Can Kabuki syndrome arise even when KMT2D’s main enzyme still works? A new Icelandic study tackles a question many families and researchers have wondered about: if some people with Kabuki syndrome carry missense changes in KMT2D—not full gene breakages—do those changes still disrupt development, and if so, how?
What the researchers did
The team created a mouse model (a laboratory mouse engineered to carry a human disease–related genetic change) with a patient-derived missense variant in KMT2D.
A missense variant is a single-letter DNA change that swaps one amino acid for another in a protein, rather than deleting or truncating it.
Using CRISPR-Cas9 gene editing, they introduced a specific Kabuki-associated variant (called R5230H) into the mouse Kmt2d gene. This variant sits in a region of the protein called the FYRN domain, known to be a hotspot for Kabuki-related changes.
They then carefully examined:
- Growth and physical traits
- Immune features
- Brain structure and behavior
- Kidney development
- Molecular readouts like gene expression and histone marks
(Histones are proteins that package DNA and help control which genes turn on or off.)
Importantly, they compared this new model to the classic Kabuki mouse model that lacks one working copy of Kmt2d.
A key surprise: the enzyme still works
Biochemical tests showed that this missense variant does not reduce KMT2D protein levels and does not lower its global histone-modifying activity. In other words, the protein’s main enzymatic job—adding chemical marks to histones—appears largely intact.
Yet despite this, the mice still developed many Kabuki-like symptoms.
This figure shows where the Kabuki-associated genetic change is in the KMT2D protein, and what kind of effect it has.
(A) A map of the end of the KMT2D protein (in humans and mice). The Kabuki-related change is marked with a lightning symbol and lies in a region called the FYRN domain.
(B) A close-up showing this spot is conserved across species, meaning it is usually important. The change swaps one protein building block (arginine) for another (histidine).
(C) Computer modeling predicts that the overall shape of the protein does not change.
(D) However, the local electrical charge at this spot does change, which may affect how KMT2D interacts with other proteins during development.
(E–F) Survival data show that most embryos develop normally, but fewer survive around birth, suggesting this variant causes problems late in development rather than early in pregnancy.
Core Kabuki features still appear
The mice showed a striking overlap with well-known Kabuki traits:
- Poor growth and shorter bones
- Distinct craniofacial shape
- Low IgA levels, reflecting immune differences
- Fewer Peyer’s patches (immune structures in the gut)
These findings show that these features do not depend solely on loss of KMT2D’s enzyme activity. Even a subtler missense change can disrupt development.
What didn’t happen: brain differences
Unlike earlier Kabuki mouse models, these mice did not show clear learning or visuospatial memory problems, and their hippocampus (a brain region important for memory) looked normal. Markers of adult neuron formation were also preserved.
This suggests that some cognitive features of Kabuki may be more tightly linked to loss of KMT2D’s catalytic activity, while other physical and immune features are not.
A new and important finding: kidney development
One of the most striking discoveries was unilateral kidney agenesis—about 40% of the mice were born with only one kidney.
This had not been seen in previous Kabuki mouse models, but it mirrors what is reported in a significant number of people with Kabuki syndrome.
This makes the model especially valuable for studying kidney development in Kabuki.
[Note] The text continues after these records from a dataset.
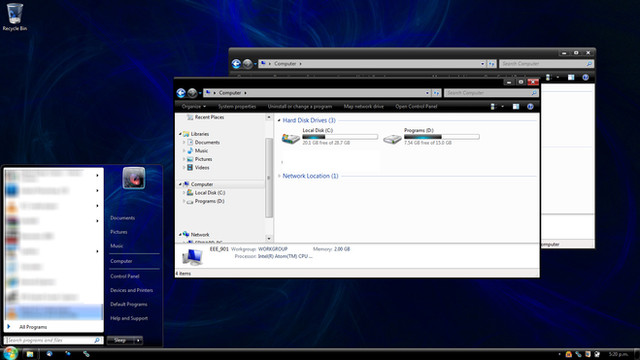640x360 pixels.
Task: Click the Search programs and files box
Action: click(x=52, y=340)
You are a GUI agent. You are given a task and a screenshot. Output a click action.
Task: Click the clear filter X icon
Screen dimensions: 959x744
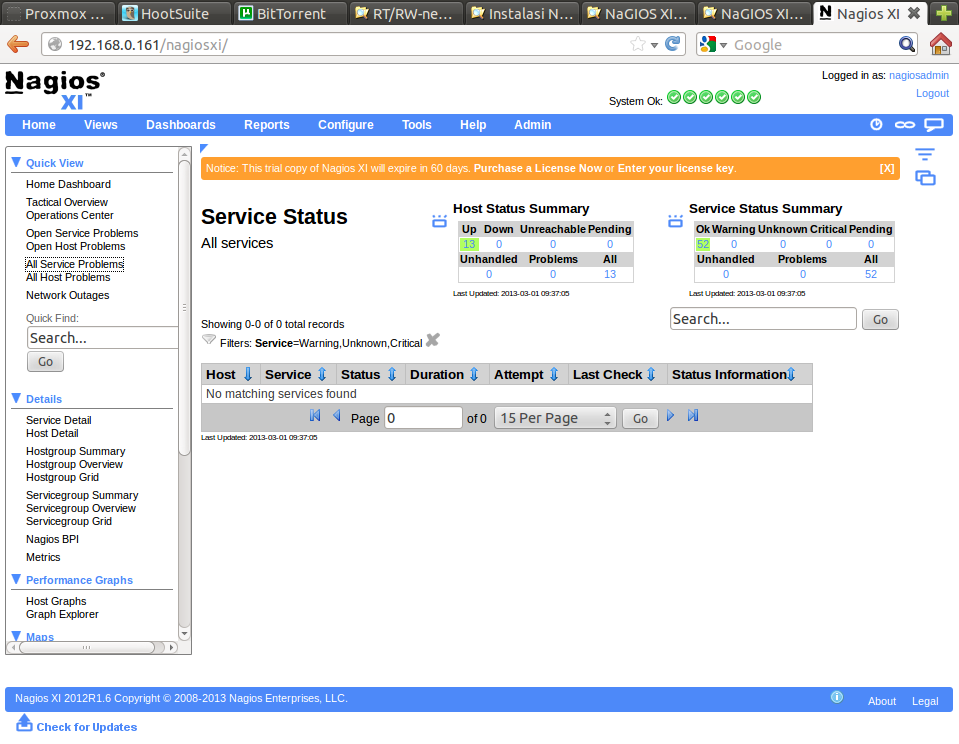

Why this matters for understanding Kabuki syndrome
This study challenges a simple story where Kabuki syndrome is caused only by loss of KMT2D’s enzyme function. Instead, it shows that:
- Missense variants can cause Kabuki features without breaking the enzyme
- KMT2D likely has non-enzymatic roles, such as helping protein complexes assemble or guiding development at critical stages
- Different genetic changes may lead to different clusters of symptoms, even within the same diagnosis
That helps explain why Kabuki syndrome can look so variable from person to person.
What this study doesn’t yet answer
This is still a mouse study, not a direct test in people.
It also doesn’t yet pinpoint which non-enzymatic roles of KMT2D matter most, or why brain effects differ between models. Future work will be needed to see how stable these findings are across generations and how they translate to human development.
Bottom line
Kabuki syndrome can arise even when KMT2D’s main enzymatic function is intact.
Missense variants can disrupt development in subtler—but still powerful—ways, reshaping how we think about the biology behind Kabuki and why its features are so diverse.